■ **Assignment**
Copy all of the entries that follow, exactly.

============

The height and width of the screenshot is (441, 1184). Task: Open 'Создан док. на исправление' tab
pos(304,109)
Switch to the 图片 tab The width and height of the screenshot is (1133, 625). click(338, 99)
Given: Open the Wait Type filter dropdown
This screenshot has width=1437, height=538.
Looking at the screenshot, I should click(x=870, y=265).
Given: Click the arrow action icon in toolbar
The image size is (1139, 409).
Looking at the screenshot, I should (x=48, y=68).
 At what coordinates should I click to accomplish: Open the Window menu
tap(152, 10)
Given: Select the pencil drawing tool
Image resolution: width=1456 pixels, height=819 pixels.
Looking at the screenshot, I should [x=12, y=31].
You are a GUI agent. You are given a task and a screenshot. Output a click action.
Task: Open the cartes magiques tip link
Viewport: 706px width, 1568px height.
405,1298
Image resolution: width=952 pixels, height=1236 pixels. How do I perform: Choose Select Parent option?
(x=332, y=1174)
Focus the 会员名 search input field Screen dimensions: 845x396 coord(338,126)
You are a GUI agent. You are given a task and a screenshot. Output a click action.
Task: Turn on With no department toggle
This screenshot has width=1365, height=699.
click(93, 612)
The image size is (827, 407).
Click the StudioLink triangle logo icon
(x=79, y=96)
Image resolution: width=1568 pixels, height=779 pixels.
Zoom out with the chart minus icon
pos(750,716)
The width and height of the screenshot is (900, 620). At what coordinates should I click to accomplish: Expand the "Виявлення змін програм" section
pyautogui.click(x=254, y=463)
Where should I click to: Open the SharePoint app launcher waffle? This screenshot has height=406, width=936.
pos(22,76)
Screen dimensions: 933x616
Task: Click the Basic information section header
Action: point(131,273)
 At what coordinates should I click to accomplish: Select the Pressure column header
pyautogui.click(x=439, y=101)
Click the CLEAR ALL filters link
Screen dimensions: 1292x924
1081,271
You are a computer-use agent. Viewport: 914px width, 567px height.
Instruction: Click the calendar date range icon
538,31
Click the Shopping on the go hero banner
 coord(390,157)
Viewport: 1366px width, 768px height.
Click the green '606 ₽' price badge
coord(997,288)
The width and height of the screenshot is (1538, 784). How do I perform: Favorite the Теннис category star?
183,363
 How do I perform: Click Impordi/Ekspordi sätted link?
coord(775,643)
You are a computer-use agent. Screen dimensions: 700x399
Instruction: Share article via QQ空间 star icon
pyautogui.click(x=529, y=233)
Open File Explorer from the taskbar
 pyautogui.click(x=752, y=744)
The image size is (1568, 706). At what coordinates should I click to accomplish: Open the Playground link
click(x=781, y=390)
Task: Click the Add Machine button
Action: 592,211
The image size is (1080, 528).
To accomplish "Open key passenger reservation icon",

============

■ **Response below**
The height and width of the screenshot is (441, 1184). Task: Open 'Создан док. на исправление' tab
pos(304,109)
Switch to the 图片 tab The width and height of the screenshot is (1133, 625). click(338, 99)
Given: Open the Wait Type filter dropdown
This screenshot has width=1437, height=538.
Looking at the screenshot, I should click(x=870, y=265).
Given: Click the arrow action icon in toolbar
The image size is (1139, 409).
Looking at the screenshot, I should (x=48, y=68).
 At what coordinates should I click to accomplish: Open the Window menu
tap(152, 10)
Given: Select the pencil drawing tool
Image resolution: width=1456 pixels, height=819 pixels.
Looking at the screenshot, I should [x=12, y=31].
You are a GUI agent. You are given a task and a screenshot. Output a click action.
Task: Open the cartes magiques tip link
Viewport: 706px width, 1568px height.
405,1298
Image resolution: width=952 pixels, height=1236 pixels. How do I perform: Choose Select Parent option?
(x=332, y=1174)
Focus the 会员名 search input field Screen dimensions: 845x396 coord(338,126)
You are a GUI agent. You are given a task and a screenshot. Output a click action.
Task: Turn on With no department toggle
This screenshot has width=1365, height=699.
click(93, 612)
The image size is (827, 407).
Click the StudioLink triangle logo icon
(x=79, y=96)
Image resolution: width=1568 pixels, height=779 pixels.
Zoom out with the chart minus icon
pos(750,716)
The width and height of the screenshot is (900, 620). At what coordinates should I click to accomplish: Expand the "Виявлення змін програм" section
pyautogui.click(x=254, y=463)
Where should I click to: Open the SharePoint app launcher waffle? This screenshot has height=406, width=936.
pos(22,76)
Screen dimensions: 933x616
Task: Click the Basic information section header
Action: point(131,273)
 At what coordinates should I click to accomplish: Select the Pressure column header
pyautogui.click(x=439, y=101)
Click the CLEAR ALL filters link
Screen dimensions: 1292x924
1081,271
You are a computer-use agent. Viewport: 914px width, 567px height.
Instruction: Click the calendar date range icon
538,31
Click the Shopping on the go hero banner
 coord(390,157)
Viewport: 1366px width, 768px height.
Click the green '606 ₽' price badge
coord(997,288)
The width and height of the screenshot is (1538, 784). How do I perform: Favorite the Теннис category star?
183,363
 How do I perform: Click Impordi/Ekspordi sätted link?
coord(775,643)
You are a computer-use agent. Screen dimensions: 700x399
Instruction: Share article via QQ空间 star icon
pyautogui.click(x=529, y=233)
Open File Explorer from the taskbar
 pyautogui.click(x=752, y=744)
The image size is (1568, 706). At what coordinates should I click to accomplish: Open the Playground link
click(x=781, y=390)
Task: Click the Add Machine button
Action: 592,211
The image size is (1080, 528).
To accomplish "Open key passenger reservation icon",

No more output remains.